La efeméride no es gratuita cuando la xenofobia y el odio al que se señala de extraño se apoderan de los discursos y las acciones de quienes sostienen el estúpido estandarte de la única verdad.  Aquí y allende las fronteras.  Los días de las persecuciones jamás se agotaron, pero no son un estado natural.  Para nadie.

Son 90 años que a pesar de todo se merecen celebrar.  Por la memoria de los que migraron, llegaron y ya no están.  Por el deseo de quien escribe y está.

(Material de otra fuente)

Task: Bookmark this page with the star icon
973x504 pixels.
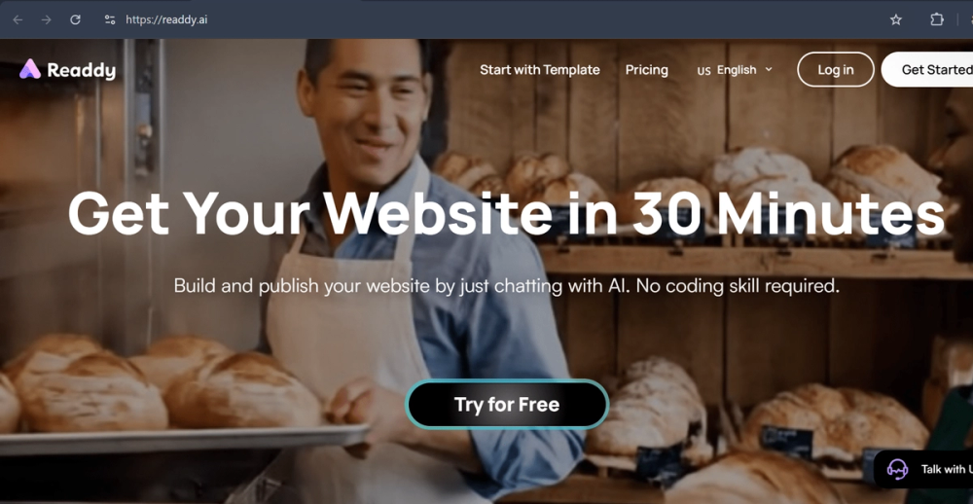Action: pyautogui.click(x=895, y=19)
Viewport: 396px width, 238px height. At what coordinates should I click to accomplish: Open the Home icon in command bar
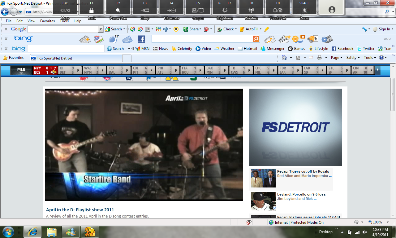284,58
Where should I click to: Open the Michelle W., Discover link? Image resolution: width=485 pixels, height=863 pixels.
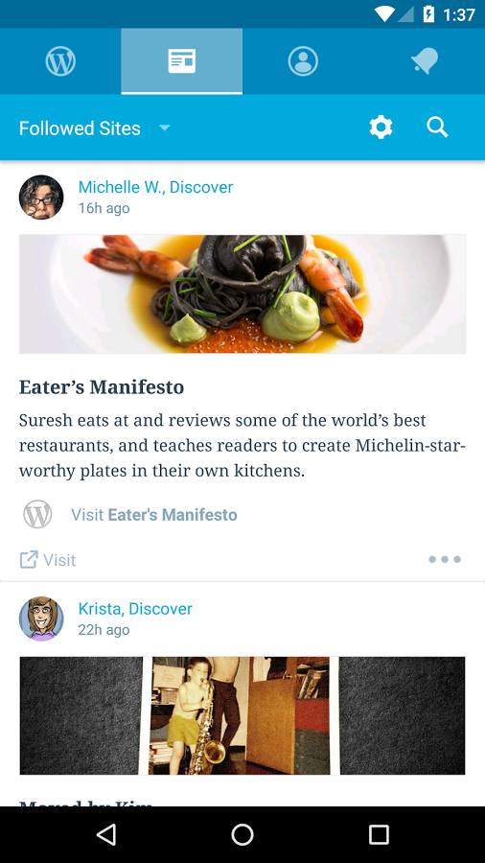pyautogui.click(x=155, y=187)
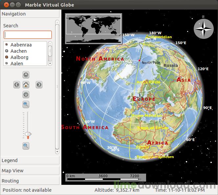The height and width of the screenshot is (195, 218).
Task: Click the move down arrow button
Action: pos(26,95)
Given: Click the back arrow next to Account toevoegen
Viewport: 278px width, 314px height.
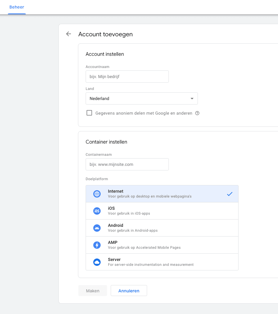Looking at the screenshot, I should [69, 34].
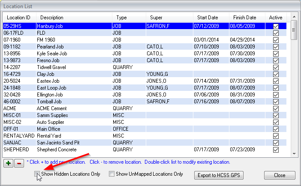
Task: Click the red minus remove location button
Action: click(x=18, y=163)
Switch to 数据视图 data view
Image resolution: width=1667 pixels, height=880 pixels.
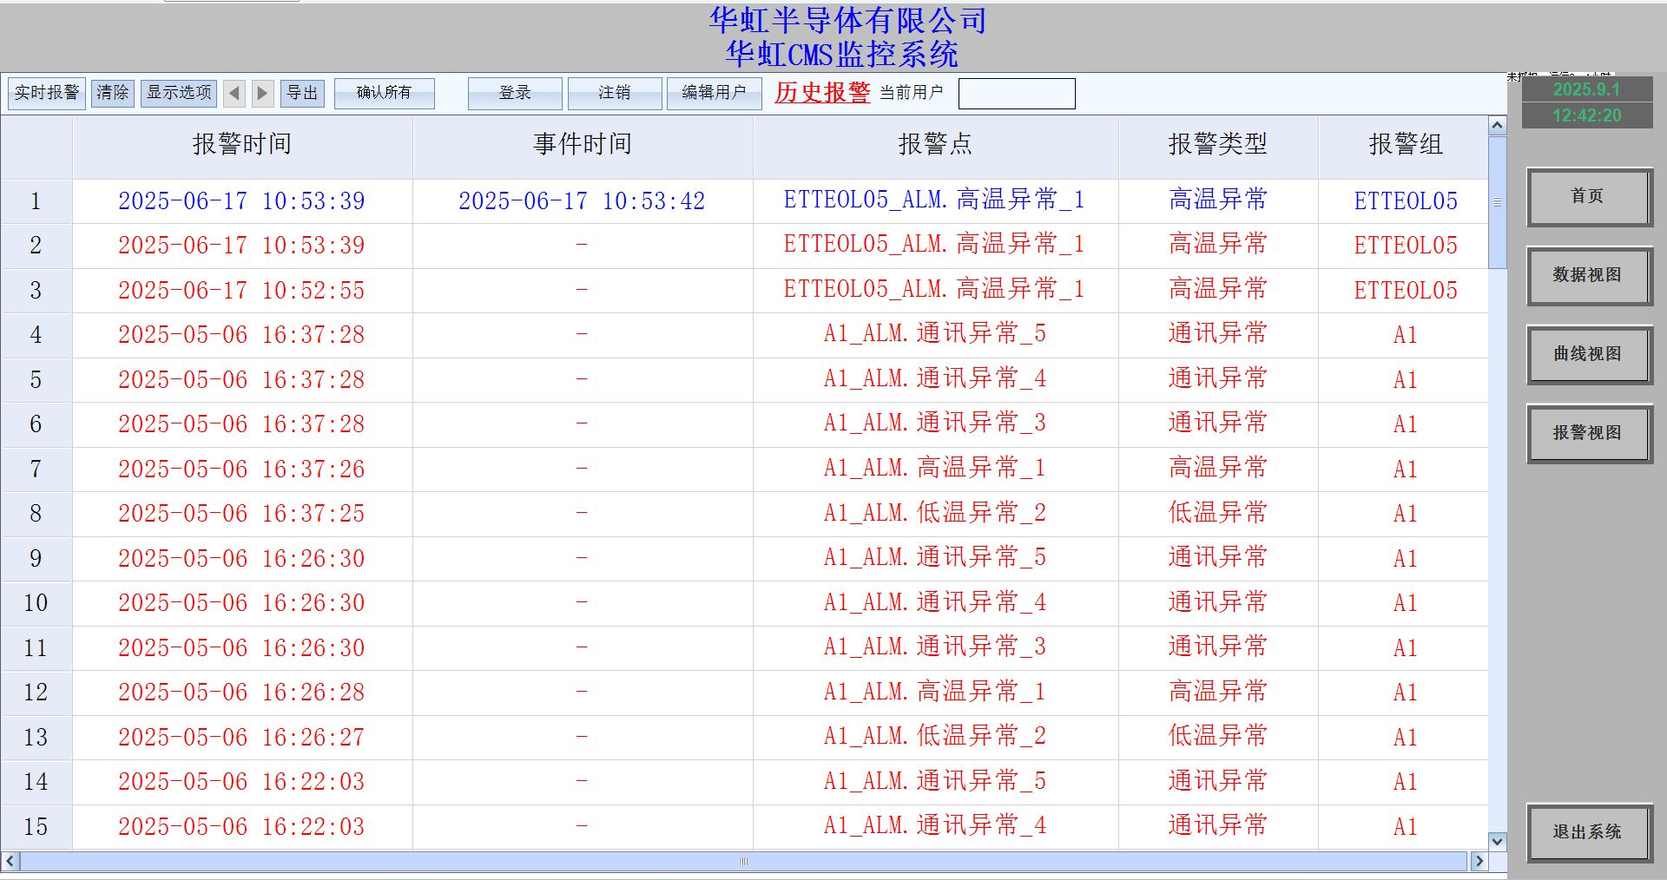(1589, 276)
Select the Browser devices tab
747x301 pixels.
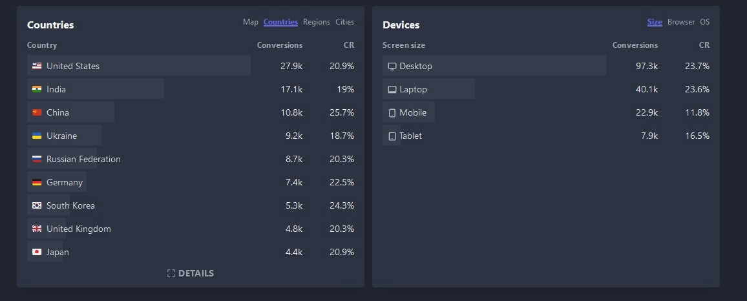(x=681, y=22)
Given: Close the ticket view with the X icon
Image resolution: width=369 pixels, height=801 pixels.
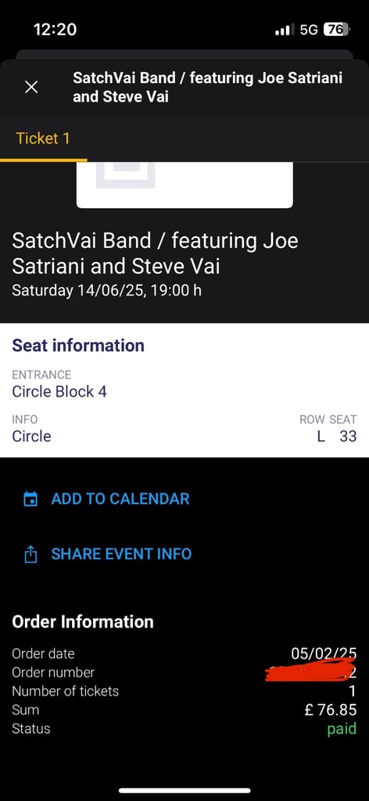Looking at the screenshot, I should [31, 88].
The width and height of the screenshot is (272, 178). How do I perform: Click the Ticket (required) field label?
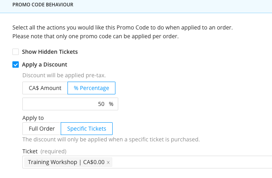[44, 151]
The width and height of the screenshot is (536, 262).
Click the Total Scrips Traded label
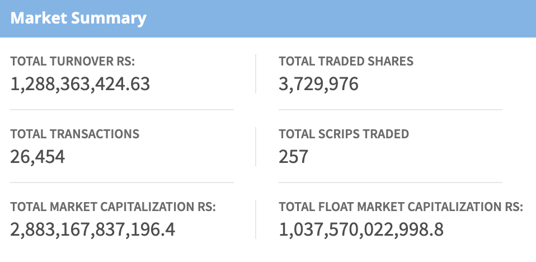click(344, 134)
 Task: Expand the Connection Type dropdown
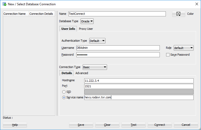95,67
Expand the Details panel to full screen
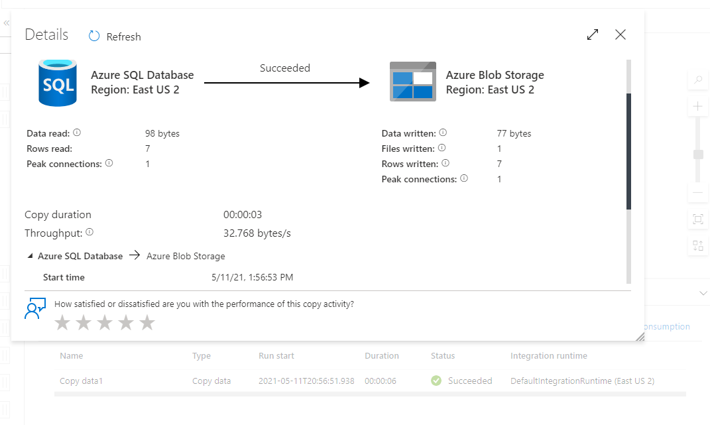The image size is (710, 425). pyautogui.click(x=592, y=34)

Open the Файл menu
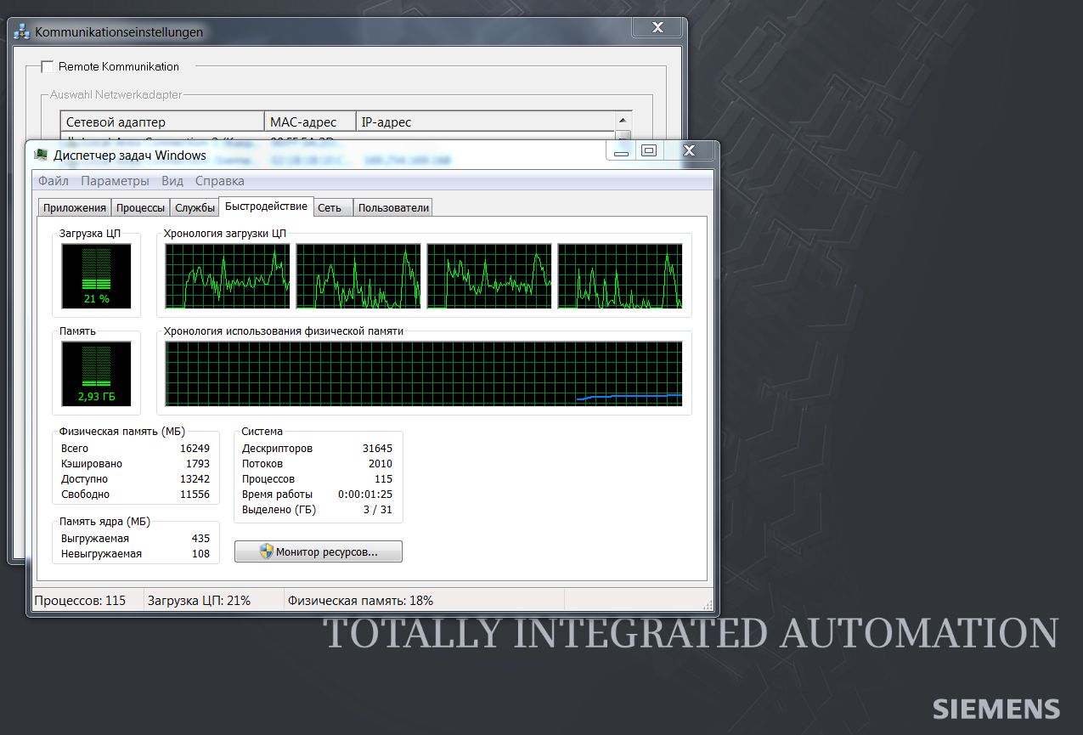pos(54,181)
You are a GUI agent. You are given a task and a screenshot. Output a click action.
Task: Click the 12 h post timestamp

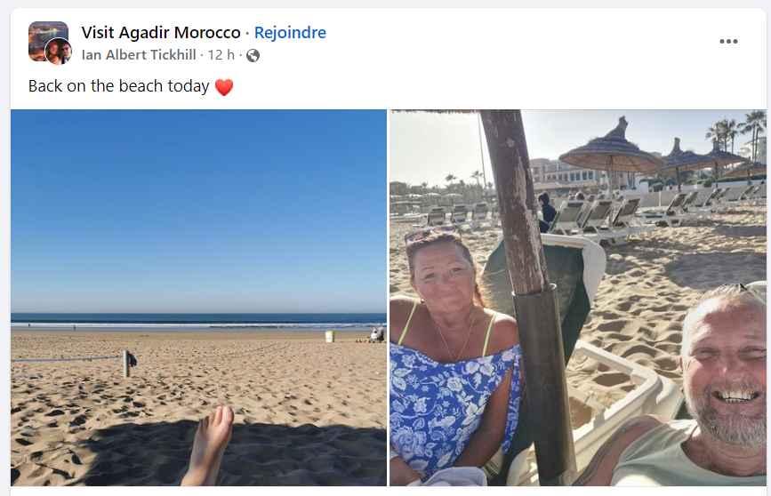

Por el barco que trajo a la Argentina a mis abuelos polacos, por el que trajo a mi abuelo libanés, por el avión que se llevó a mi hermana a los Estados Unidos, por los navíos en los que quizás se embarcarán, otra vez errantes, mis hijas o los hijos de mis hijas, por mi argentinidad y mis contradicciones, por mantener la identidad en la diáspora, por el navío de los inmigrantes brindo. -  Pasaje tomado del cuento con tintes autobiográficos "El navío de los inmigrantes", de Ana María Shua, escritora judeo-argentina. (Gracias a Sandra Lorenzano, que sin saberlo, me regaló esta pista).